Using any open-source perception is acceptable, and you must indicate which GitHub you adopted.

You should at least adopt one image feature extractor to transform the pixel domain into another feature domain. 

The recommended image feature extraction methods (but not limited to) can be found as follows:

* Global color histogram [ref: https://en.wikipedia.org/wiki/Color_histogram]
* HoG [ref: https://en.wikipedia.org/wiki/Histogram_of_oriented_gradients]
* BoVW [ref: https://medium.com/analytics-vidhya/bag-of-visual-words-bag-of-features-9a2f7aec7866]

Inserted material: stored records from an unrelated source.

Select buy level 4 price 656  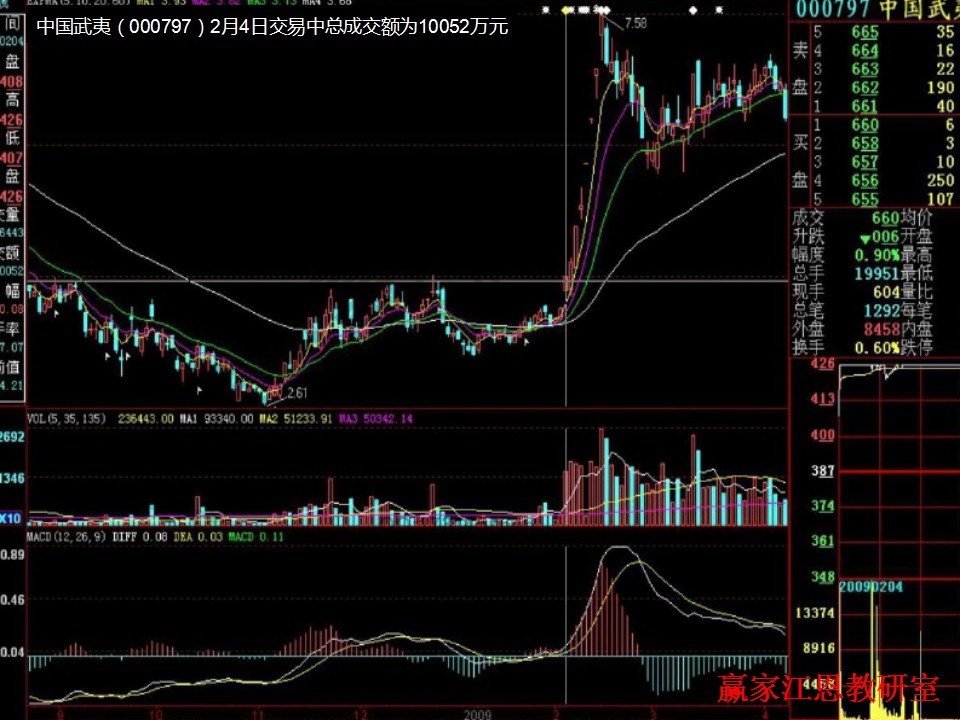[865, 181]
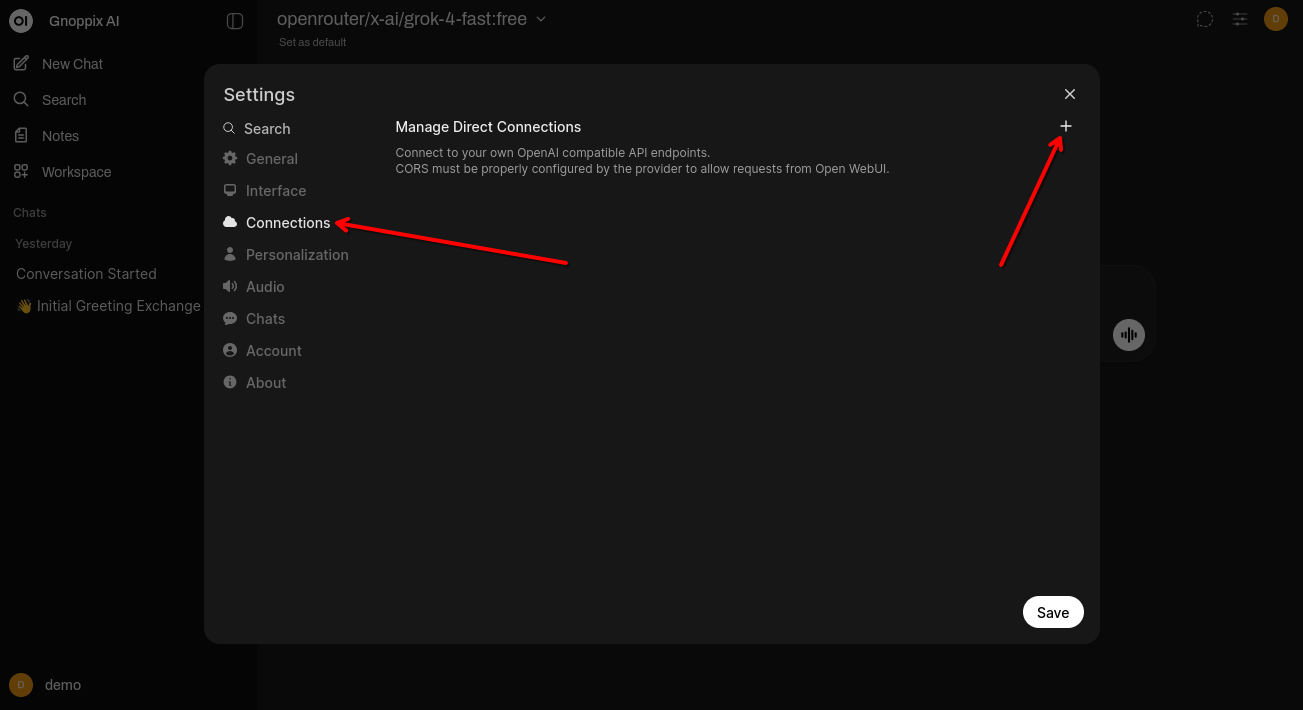Open the About settings section
This screenshot has width=1303, height=710.
pos(265,383)
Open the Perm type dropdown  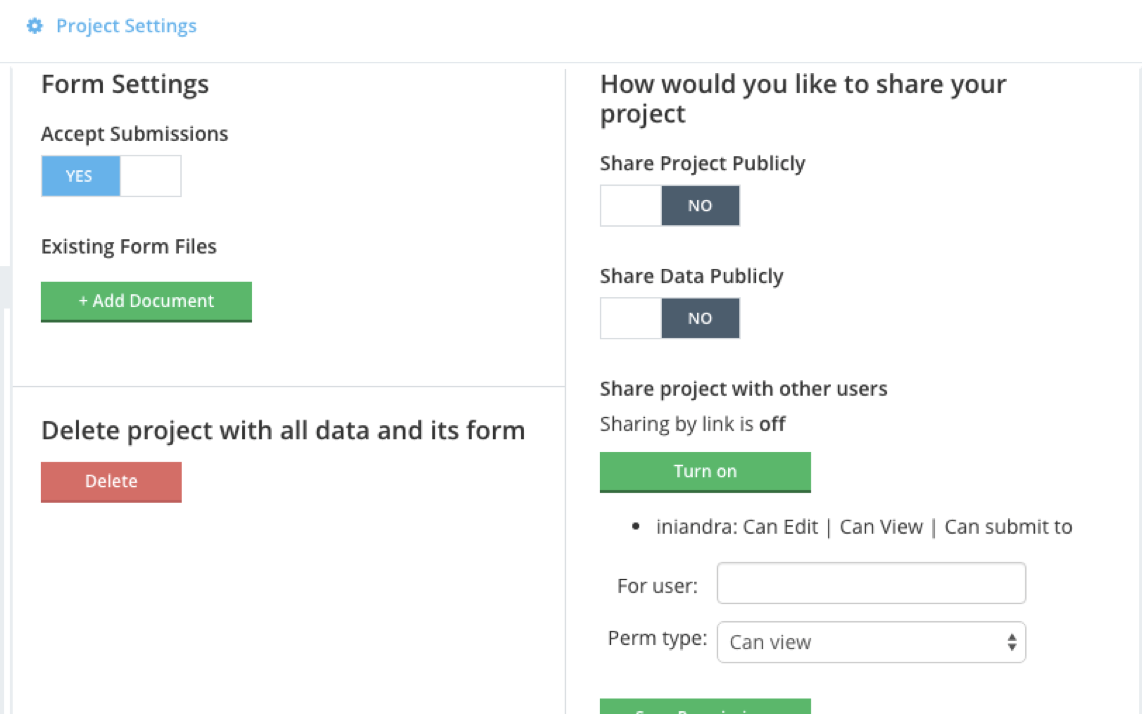click(x=870, y=641)
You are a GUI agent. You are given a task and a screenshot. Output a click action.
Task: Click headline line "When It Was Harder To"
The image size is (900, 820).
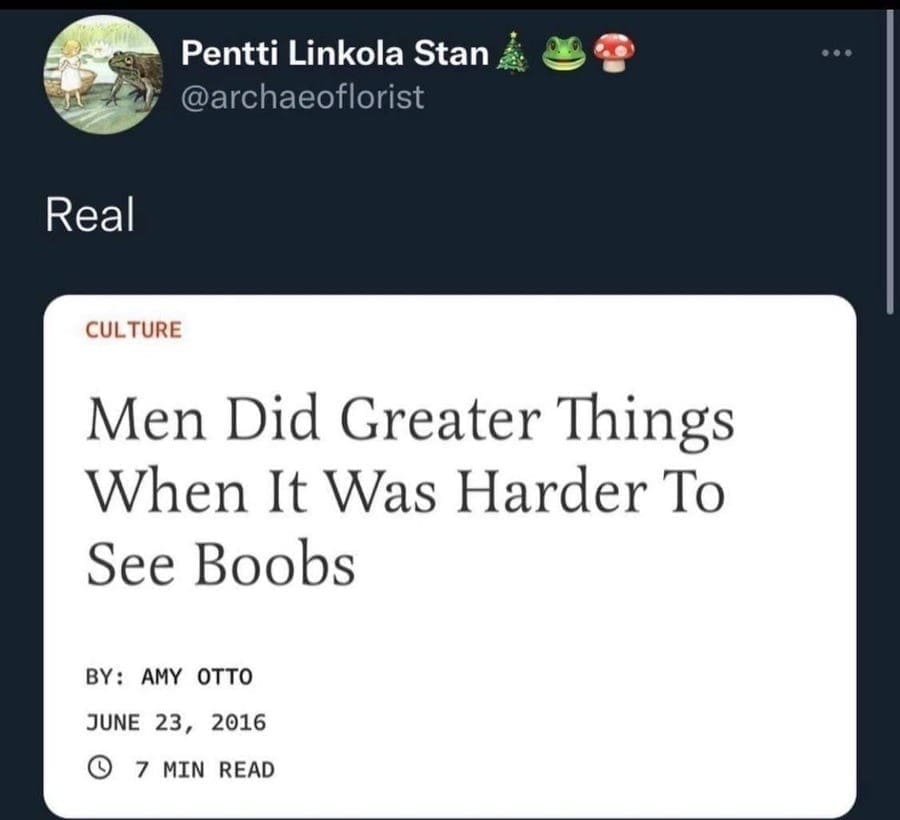404,493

Note that you should train a model based on the training set and evaluate the performance by validation and testing set.

## Assignment Requirements:

Your code needs to meet the functionality below:
* Any classifier is acceptable. For example, SVM, perception, linear classifier, or even NN classifier. In this assignment, you should choose at least three different classifiers to evaluate the performance based on our dataset.
* Image feature extraction (can be any existing package)
* For the training phase, your algorithm can be used to train a model based on the extracted features of the training samples.
* For the testing phase, your code should be able to effectively classify the extracted feature of the test sample.
* At least one ensemble learning-based classifier should be used, such as AdaBoost, Xgboost, Lightgbm, Catboost, etc.,
* ReadMe (markdown format) indicates how to train a model and evaluate performance. 
* Complete source codes (Link of Colab or GitHub)
* Word/PDF report to show that
    * GitHub/Colab link
    * What model you used
    * The curves of the training accuracy and validation accuracy
    * The predicted result on the validation/testing  set (evaluated in top-1 accuracy and top-5 accuracy, DO NOT use any existing package/toolbox)
* Performance comparison among three classifiers.

---

# 環境資訊

In [2]:
!nvidia-smi

Tue Mar 21 17:22:45 2023       
+-----------------------------------------------------------------------------+
| NVIDIA-SMI 515.57       Driver Version: 515.57       CUDA Version: 11.7     |
|-------------------------------+----------------------+----------------------+
| GPU  Name        Persistence-M| Bus-Id        Disp.A | Volatile Uncorr. ECC |
| Fan  Temp  Perf  Pwr:Usage/Cap|         Memory-Usage | GPU-Util  Compute M. |
|                               |                      |               MIG M. |
|   0  NVIDIA GeForce ...  Off  | 00000000:06:00.0  On |                  N/A |
| 25%   43C    P5    24W / 125W |    918MiB /  6144MiB |      6%      Default |
|                               |                      |                  N/A |
+-------------------------------+----------------------+----------------------+
                                                                               
+-----------------------------------------------------------------------------+
| Proces

In [3]:
!pip3 freeze > requirements.txt

# 讀取圖像數據並準備數據

In [44]:
import os
import zipfile
dataset_path = './dataset'
if not os.path.exists(dataset_path):
    with zipfile.ZipFile('./images.zip', 'r') as zf:
        zf.extractall(path=dataset_path)
else:
    print('The images.zip has been extracted.')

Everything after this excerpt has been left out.